Invasive species can alter habitat structure, displace native species, and alter ecosystem function of invaded communities.  A number of hypotheses of invasion have been proposed, but substantial work remains to determine their generality and fit to specific systems.  Within Southeast Michigan, several common shrub species are invasive in the forest understory, where they co-occur with three common native shrubs.  Prior work comparing traits of an invasive with those of native species suggested that the invasive species may be “cheating” on the growth-survival tradeoff, allowing it to persist in the understory when its traits suggest otherwise.  However, it is also possible that the invasive species with functional traits adapted to a high light environment may be utilizing a less shaded part of the understory.  We ask if the suite of invasive and native shrubs share similar traits, similar light environments, and lose leaves at a similar time in the autumn, or if each species is exploiting a unique pathway into the understory by comparing their traits to each other and those of the native community.

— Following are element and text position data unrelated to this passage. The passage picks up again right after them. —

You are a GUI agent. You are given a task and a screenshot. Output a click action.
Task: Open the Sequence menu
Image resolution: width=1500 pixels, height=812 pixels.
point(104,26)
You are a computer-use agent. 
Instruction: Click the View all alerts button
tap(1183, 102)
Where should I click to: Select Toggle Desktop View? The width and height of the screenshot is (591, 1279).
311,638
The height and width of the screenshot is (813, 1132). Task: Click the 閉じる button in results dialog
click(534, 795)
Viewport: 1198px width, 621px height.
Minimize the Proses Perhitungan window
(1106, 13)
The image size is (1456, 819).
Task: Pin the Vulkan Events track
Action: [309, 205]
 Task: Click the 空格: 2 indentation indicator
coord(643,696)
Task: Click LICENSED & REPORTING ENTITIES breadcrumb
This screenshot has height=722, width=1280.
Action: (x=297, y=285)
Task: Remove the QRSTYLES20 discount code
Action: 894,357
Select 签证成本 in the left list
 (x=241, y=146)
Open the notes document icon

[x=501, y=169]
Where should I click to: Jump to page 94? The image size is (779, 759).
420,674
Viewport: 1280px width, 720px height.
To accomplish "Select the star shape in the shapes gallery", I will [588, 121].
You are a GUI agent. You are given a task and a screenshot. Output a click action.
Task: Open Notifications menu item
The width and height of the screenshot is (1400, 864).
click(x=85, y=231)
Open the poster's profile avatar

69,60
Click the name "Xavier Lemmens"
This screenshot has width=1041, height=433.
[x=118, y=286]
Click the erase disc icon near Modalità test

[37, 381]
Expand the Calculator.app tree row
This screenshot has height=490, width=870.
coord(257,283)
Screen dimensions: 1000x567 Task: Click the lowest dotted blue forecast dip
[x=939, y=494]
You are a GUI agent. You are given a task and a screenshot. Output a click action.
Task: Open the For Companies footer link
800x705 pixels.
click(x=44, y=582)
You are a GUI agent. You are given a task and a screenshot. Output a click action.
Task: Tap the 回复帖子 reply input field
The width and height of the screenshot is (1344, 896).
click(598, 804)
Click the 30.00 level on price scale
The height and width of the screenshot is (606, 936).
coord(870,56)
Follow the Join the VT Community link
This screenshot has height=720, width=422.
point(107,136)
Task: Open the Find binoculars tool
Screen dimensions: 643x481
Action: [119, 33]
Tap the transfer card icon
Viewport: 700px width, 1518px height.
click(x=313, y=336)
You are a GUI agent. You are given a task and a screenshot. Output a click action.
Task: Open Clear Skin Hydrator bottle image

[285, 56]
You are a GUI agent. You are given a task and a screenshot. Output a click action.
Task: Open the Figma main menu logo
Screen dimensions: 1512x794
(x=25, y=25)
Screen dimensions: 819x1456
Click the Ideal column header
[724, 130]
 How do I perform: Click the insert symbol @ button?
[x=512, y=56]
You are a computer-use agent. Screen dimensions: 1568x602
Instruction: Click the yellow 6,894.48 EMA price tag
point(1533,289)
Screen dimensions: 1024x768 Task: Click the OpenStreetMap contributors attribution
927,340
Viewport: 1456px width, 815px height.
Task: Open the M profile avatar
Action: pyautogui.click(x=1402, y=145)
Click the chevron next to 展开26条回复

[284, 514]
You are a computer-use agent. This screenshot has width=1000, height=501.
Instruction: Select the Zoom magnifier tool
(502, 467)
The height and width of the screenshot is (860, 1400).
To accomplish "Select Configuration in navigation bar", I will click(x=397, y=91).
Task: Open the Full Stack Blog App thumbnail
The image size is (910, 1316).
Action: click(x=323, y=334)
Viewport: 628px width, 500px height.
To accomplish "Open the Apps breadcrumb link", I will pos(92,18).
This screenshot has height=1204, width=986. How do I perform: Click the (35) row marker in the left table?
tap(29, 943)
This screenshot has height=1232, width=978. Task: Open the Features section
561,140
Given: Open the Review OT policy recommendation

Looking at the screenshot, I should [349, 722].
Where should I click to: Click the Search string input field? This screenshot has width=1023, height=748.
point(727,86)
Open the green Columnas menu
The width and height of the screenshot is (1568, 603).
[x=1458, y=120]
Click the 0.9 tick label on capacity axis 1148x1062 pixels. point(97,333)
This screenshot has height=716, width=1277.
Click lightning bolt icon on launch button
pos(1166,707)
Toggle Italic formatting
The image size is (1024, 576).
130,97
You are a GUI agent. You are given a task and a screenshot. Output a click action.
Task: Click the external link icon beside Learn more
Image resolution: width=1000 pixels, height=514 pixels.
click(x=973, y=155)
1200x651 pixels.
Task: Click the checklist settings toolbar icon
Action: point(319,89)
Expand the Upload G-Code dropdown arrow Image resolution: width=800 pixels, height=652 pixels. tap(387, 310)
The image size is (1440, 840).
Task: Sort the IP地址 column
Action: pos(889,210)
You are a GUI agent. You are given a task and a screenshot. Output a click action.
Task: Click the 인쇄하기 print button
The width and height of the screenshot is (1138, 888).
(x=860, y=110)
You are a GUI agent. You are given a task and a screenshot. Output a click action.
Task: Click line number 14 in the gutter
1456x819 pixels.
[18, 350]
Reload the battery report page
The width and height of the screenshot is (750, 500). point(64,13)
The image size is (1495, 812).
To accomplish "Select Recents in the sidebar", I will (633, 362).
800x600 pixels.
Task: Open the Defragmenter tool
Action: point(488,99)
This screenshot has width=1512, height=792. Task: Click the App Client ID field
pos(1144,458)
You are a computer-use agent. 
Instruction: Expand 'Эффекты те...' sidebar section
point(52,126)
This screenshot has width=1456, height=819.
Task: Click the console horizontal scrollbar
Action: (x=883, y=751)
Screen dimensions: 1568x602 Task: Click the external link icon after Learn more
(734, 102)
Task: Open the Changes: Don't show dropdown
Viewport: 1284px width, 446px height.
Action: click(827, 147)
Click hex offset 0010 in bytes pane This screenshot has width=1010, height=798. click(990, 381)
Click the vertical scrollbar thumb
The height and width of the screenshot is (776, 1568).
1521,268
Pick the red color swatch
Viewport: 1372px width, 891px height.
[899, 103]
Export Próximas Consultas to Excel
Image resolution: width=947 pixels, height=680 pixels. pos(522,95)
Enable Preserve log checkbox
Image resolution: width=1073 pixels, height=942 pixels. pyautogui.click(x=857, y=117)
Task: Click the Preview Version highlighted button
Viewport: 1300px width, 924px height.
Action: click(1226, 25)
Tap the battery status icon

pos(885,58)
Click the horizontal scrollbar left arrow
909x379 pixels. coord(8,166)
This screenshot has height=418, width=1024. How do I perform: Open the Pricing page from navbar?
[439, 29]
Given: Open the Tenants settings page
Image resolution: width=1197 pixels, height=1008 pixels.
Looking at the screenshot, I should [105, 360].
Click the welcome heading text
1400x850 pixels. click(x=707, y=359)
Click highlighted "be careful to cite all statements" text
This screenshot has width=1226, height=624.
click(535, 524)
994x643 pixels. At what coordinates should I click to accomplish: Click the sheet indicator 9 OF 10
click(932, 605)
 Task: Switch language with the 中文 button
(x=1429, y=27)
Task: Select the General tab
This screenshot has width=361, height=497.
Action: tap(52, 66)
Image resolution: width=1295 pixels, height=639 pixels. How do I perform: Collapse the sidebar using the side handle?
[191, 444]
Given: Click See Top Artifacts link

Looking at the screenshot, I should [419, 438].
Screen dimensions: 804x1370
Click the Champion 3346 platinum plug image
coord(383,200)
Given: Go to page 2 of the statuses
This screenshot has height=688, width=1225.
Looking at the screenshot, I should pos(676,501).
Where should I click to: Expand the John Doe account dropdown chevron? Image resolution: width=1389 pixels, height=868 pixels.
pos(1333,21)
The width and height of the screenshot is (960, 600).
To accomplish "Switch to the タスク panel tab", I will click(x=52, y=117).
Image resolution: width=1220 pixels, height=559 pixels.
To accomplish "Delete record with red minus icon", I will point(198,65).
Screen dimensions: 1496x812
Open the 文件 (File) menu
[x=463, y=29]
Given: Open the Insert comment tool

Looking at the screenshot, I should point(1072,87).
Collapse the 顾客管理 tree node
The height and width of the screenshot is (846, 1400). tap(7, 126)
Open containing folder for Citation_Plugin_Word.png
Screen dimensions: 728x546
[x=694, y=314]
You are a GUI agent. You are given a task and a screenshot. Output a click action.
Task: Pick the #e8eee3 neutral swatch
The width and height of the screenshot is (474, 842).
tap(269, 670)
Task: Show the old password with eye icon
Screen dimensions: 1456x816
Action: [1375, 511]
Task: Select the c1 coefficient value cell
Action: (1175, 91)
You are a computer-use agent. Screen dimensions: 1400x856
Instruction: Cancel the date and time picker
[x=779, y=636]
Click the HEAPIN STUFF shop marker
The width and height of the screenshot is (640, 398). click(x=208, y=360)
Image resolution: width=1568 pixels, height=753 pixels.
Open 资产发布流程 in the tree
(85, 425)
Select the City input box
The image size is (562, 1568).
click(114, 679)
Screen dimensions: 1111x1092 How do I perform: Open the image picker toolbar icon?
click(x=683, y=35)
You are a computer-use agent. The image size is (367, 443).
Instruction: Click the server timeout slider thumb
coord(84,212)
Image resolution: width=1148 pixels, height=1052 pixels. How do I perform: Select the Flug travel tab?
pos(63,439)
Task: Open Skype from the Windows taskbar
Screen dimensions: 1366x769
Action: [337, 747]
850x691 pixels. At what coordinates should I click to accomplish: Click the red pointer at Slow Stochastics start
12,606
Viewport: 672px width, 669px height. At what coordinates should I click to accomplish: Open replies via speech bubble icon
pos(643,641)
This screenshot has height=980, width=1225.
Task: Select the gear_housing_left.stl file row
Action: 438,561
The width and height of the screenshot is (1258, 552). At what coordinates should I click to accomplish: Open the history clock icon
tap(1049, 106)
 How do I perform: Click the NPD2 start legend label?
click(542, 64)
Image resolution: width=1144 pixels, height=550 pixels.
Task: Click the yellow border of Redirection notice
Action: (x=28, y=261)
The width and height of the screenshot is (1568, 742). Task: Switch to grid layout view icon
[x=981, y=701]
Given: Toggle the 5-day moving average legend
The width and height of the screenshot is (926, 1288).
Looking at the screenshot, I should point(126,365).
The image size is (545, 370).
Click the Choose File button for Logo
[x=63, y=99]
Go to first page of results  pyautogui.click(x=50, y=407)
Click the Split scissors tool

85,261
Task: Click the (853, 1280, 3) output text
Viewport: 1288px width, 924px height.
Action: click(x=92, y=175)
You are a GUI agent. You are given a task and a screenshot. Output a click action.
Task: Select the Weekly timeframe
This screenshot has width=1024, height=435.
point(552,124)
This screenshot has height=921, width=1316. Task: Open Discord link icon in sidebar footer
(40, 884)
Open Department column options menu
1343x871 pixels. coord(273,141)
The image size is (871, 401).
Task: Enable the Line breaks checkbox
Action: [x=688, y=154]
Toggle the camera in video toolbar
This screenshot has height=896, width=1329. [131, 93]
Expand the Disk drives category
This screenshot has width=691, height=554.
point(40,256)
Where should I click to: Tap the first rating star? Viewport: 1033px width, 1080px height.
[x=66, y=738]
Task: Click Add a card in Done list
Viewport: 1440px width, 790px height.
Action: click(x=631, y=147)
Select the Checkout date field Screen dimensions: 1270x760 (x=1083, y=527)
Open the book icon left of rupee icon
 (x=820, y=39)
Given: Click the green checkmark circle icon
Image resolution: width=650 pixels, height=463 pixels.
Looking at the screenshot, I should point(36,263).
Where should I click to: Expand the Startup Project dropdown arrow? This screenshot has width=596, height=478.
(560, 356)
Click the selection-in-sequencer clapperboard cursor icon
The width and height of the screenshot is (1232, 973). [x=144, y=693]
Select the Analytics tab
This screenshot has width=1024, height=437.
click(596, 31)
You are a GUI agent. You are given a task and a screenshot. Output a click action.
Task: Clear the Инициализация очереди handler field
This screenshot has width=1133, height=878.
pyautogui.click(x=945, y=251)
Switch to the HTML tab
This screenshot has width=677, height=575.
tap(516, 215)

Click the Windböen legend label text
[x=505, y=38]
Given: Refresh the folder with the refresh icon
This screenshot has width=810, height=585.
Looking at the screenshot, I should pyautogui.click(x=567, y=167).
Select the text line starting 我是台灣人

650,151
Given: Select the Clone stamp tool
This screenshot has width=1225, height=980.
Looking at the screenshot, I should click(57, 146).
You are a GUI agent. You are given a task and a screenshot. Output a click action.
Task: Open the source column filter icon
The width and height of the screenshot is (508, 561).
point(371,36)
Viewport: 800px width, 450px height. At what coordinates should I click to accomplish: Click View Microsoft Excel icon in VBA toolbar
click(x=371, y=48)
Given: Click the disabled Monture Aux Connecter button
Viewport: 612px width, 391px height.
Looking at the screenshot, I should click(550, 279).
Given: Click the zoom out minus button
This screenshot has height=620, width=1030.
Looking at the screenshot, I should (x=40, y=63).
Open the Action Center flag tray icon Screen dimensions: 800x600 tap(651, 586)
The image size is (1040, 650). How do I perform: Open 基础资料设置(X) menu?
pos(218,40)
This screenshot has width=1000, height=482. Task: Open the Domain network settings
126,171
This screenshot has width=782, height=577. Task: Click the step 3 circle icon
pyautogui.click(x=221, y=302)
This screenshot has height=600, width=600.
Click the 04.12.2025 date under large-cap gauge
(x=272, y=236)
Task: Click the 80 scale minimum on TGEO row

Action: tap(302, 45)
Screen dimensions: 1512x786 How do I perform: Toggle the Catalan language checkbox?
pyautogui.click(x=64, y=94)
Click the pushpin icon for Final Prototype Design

We utilize a standard suite of plant functional traits, a neighborhood based model of individual light environment, and individual leaf fall to address this question.


In the understory of our research sites in Lenawee County, Michigan, we found substantial populations of Elaeagnus umbellata, Rosa multiflora, Lonicera maackii, Berberis thunbergii, L. morrowii, along with scattered individuals of other invasive shrubs.  Native shrubs include Hamamelis virginiana, Ribes cynobasti,  and Viburnum acerifolium.  We found that all of these species are found in wide-ranging light environments within the understory, and no significant difference between the species in this regard.  The invasive species’ traits (Specific leaf area, percent nitrogen, leaf dry matter content) were consistently at the “high light/live fast” end of the leaf economics spectrum, while the native species were at or near the opposite end.  For leaf nitrogen content, in particular, Elaeagnus was readily distinguished from all other species, likely due to its nitrogen fixing ability.  This apparent contradiction in environmental location and leaf traits may, at least in part, be addressed by their fall phenology.  All invasive species tested, showed substantially later leaf senescence and abscission than did any native shrub or tree.